At present, regarding this issue, Michigan’s recreational marijuana law, known formally as the Marihuana Cultivation and Taxation Act, indicates in sec. 4 only that Michigan law does not permit:
a) operating, navigating, or being in physical control of any motor vehicle, aircraft, snowmobile, off-road recreational vehicle, or motorboat while under the influence of marihuana; and b) consuming marihuana while operating, navigating, or being in physical control of any motor vehicle, aircraft, snowmobile, off-road recreational vehicle, or motorboat, or smoking marihuana within the passenger area of a vehicle upon a public way.
Because the law provides zero guidance on this issue, for now at least, the answer will come from the eye of the beholder, and that may either be a judge or a jury. Either way, the fact finder will be charged with the responsibility of determining when the State has proved, beyond a reasonable doubt, that a driver was under the influence of marijuana.
Unlike Michigan, the Georgia Appeals Court has addressed this issue and found that very little evidence is required to prove impairment by marijuana. In the case of Christian v. State, 347 Ga. App. 391, 819 S.E.2d 682 (2018), the defendant was harassing his landlord who had kicked him out of their home. He returned to the landlord’s home several times and was making threats. The second time he returned, he went to the back of the home, in his car, and smoked marijuana. The landlord then called the police and while they were there, the defendant arrived a third time. The police asked the defendant to stop and talk. Instead of doing so he continued driving, and thereafter several police cars attempted to pull him over succeeding after several attempts.

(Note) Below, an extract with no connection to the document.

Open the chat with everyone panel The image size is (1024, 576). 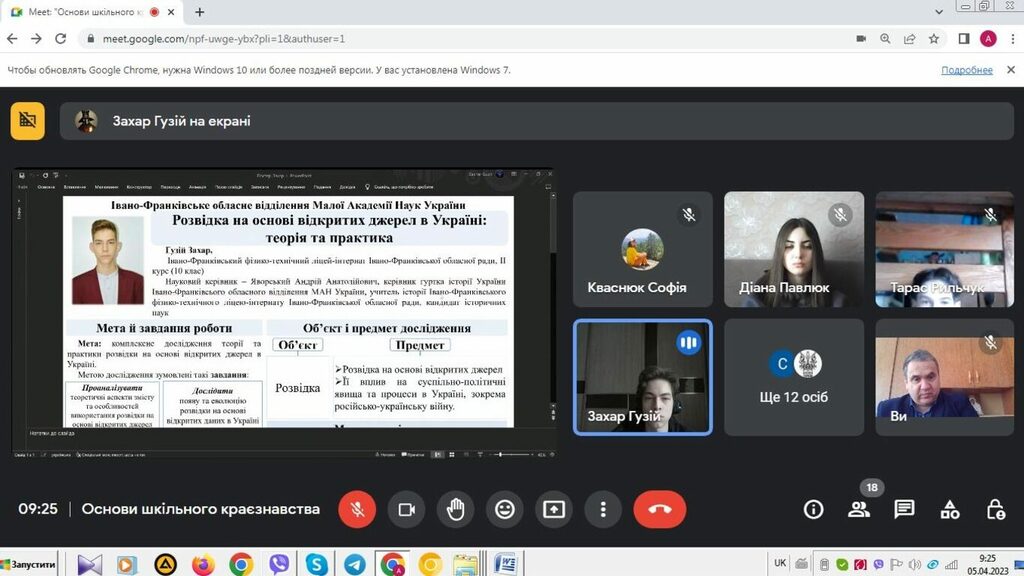(904, 509)
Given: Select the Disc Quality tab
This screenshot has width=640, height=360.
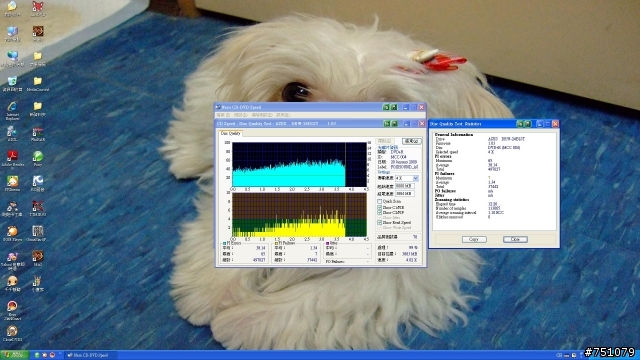Looking at the screenshot, I should point(231,133).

At trial evidence was presented showing that the defendant had marijuana in his blood, that he “smelled strongly of marijuana,” had glazed and dilated eyes and led police on a slow-speed chase through the apartment complex. The Georgia Court of Appeals found that this evidence was sufficient to “authorize a rational trier of fact to find that defendant was impaired due to the marijuana in his system such that he was less safe to drive.”
It will be interesting to see how this issue develops as it is addressed first by Michigan’s legislators and then by Michigan’s courts.